Collected data entries:
◇ ◇ ◇ ◇ ◇
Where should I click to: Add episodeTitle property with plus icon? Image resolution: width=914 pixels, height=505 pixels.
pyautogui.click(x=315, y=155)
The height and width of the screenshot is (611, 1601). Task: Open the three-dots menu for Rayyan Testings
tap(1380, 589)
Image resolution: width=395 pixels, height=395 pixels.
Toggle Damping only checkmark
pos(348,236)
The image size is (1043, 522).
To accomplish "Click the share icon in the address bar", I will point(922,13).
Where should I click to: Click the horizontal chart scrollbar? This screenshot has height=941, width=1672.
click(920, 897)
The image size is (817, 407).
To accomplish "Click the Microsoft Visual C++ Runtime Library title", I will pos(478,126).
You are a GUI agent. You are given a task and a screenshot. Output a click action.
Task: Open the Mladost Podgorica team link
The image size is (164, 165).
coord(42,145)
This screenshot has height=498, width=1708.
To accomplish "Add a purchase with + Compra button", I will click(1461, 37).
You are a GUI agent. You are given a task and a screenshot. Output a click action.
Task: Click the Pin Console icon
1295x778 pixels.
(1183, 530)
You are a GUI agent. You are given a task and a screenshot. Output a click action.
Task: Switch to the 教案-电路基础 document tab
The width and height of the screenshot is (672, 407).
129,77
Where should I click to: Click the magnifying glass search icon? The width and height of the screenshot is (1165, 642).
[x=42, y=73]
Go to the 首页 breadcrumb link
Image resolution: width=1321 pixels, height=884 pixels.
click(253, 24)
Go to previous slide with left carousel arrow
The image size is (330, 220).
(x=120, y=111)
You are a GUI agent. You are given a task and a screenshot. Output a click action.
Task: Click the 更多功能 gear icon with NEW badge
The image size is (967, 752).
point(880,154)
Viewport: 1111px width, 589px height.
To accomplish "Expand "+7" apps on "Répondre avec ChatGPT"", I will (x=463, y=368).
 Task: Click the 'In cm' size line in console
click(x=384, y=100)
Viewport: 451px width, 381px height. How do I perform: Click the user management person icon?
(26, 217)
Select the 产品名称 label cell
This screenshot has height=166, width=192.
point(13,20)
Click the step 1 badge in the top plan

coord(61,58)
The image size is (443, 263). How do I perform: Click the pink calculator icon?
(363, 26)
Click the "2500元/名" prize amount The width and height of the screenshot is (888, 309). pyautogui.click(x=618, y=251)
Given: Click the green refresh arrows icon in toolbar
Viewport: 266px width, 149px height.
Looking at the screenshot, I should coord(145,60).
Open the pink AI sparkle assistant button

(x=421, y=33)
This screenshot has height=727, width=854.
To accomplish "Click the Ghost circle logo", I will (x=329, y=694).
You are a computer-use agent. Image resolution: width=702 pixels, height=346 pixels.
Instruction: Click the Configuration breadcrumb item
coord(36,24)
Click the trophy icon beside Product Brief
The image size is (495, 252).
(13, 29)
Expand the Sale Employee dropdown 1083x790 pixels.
◇ ◇ ◇ ◇ ◇
* _WHAT TO PRODUCE_
Determine how many lines of the records hold the word "accomplish", giving only that number.

* _THE ANSWER_
5